Lawmakers believe some people acted out because of a misunderstanding of how business is conducted at the Statehouse.
“Once we got rolling and they started to understand how the process worked, I think it eventually smoothed itself out where everybody who did want to opine on the pending legislation was able to,” Blanksma said.
Members of the public showed up to the special session to voice concerns about House Bill 6, COVID-19 limited liability legislation.
The bill ensures that businesses and schools where COVID-19 infections are confirmed will not be faced with costly lawsuits. The final bill, however, did not extend immunity to most government entities, something citizens at the Capitol were concerned about.
HB 6 was signed by Gov. Little on Thursday afternoon.
“I’m glad that we were able to get that done," Blanksma said. "It took a little while, again we left pretty late, but it was worth it to get that finished up."
Blanksma and other lawmakers are pleased with how the session concluded, but some do not feel it was entirely necessary.
“I’m not sure that it was really worth the risk and all of the drama that came with it,” House Minority Leader Ilana Rubel said
While she is pleased that lawmakers were able to pass two pieces of election legislation, Rubel believes HB 6 went too far.
“This bill excused, basically, all kinds of gross misconduct," Rubel said. "It created full immunity for even gross negligence, which basically removes all incentive for people to take, even, due care. One hopes they will anyway, but there is a real risk that folks are going to get really sloppy if there is no risk of accountability, essentially.”
Early Thursday, Gov. Brad Little said he thought the special session was a success.
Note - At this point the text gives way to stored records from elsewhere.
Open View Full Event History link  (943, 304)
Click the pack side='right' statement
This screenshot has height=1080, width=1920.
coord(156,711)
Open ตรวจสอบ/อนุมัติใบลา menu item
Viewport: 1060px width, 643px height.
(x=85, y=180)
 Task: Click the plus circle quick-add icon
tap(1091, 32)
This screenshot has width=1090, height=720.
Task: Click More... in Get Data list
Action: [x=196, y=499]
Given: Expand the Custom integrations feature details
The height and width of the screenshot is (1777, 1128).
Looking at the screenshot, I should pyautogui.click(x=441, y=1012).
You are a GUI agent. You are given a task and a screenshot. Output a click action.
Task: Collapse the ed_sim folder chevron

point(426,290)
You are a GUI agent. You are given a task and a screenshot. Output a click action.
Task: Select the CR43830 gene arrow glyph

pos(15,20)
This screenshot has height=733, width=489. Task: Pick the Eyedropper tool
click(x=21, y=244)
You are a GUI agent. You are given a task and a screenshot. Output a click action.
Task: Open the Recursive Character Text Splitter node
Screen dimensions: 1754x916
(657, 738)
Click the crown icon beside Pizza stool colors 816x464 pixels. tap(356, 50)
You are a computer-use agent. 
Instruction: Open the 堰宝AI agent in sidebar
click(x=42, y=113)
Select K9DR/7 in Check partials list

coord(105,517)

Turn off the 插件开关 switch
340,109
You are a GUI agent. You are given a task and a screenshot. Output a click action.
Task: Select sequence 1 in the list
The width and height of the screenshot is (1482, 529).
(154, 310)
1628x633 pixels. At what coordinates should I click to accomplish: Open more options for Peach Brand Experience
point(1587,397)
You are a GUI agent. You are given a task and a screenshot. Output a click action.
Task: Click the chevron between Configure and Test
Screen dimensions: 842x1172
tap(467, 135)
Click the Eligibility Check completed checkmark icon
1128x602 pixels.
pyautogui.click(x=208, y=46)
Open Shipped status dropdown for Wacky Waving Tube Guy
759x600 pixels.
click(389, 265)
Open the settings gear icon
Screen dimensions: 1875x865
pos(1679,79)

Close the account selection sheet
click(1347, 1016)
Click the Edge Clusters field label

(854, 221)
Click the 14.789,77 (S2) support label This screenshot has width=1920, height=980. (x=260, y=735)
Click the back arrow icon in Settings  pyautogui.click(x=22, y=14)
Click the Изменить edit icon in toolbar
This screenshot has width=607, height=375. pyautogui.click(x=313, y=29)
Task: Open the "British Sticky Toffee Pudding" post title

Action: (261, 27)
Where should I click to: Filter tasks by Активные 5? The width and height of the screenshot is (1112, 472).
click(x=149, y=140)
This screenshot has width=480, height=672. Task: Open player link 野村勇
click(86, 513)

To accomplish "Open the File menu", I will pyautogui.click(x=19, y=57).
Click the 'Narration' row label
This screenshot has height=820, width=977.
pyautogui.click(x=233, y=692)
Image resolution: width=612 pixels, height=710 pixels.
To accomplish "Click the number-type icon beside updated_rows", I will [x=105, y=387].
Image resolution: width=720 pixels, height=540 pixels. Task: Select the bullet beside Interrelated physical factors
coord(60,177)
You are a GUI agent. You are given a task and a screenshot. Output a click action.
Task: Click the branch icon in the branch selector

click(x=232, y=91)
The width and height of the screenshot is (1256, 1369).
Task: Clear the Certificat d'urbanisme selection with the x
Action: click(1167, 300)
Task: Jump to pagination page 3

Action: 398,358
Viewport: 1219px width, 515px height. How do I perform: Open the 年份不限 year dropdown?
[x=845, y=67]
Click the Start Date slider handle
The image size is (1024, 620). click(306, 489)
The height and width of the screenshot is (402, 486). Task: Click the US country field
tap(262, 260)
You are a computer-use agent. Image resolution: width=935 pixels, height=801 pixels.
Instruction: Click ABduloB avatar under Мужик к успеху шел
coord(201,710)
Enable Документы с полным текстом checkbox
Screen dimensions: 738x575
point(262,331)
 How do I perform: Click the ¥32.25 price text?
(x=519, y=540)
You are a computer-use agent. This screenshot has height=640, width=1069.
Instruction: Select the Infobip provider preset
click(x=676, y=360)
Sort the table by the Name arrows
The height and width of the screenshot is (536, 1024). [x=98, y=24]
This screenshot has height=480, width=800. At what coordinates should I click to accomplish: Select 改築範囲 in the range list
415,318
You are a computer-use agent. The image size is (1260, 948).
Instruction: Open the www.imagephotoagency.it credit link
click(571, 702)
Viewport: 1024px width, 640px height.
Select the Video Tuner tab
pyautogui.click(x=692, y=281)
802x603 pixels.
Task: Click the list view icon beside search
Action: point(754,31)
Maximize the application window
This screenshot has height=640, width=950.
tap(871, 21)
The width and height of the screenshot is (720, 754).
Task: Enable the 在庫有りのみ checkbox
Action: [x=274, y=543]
He signed an election bill that will give Idaho county clerks more time to process mail-in ballots. The other election item is still pending.
For weeks, lawmakers were faced with questions about the K-12 school year and the November election.
“If you are a school board member or superintendent, what was the liability?" Little said. "This COVID virus is different than anything we’ve ever had before and there was a lot of unknowns. So, the liability and the elections were the two subjects of the proclamation about the call.”
With riots, shattered glass doors and several arrests, Rubel is still uncertain if the session accomplished what it was intended to.
"In terms of public safety perspective, hundreds and hundreds of people packed into small spaces with no masks and no distancing," she said. "I think probably a pretty substantial risk that this increases community spread or at least slows down the date we can finally get back into a lower stage.”
As the House wrapped things up late Wednesday, lawmakers gave a standing ovation for Idaho State troopers who worked long days at the Capitol this week working to keep people and proceedings safe.
“They really did deserve it, those are a whole bunch of hardworking folks," Blanksma said. "They spent a lot of time with us, they were working really hard to make sure that the process of the House and the Senate continued to function and that we all felt safe, it was much appreciated.”
Many other lawmakers echoed that sentiment.
“I’m so thankful for our law enforcement, they did a wonderful job," Rubel said. "They were everywhere we needed them in just the perfect capacity. They weren’t violent, they weren’t menacing but a reassuring presence to keep order.”
Gov. Little recognized that as well.
“When incivility is detrimental to civility then you got a problem,” Little said. “ISP handled things very well.”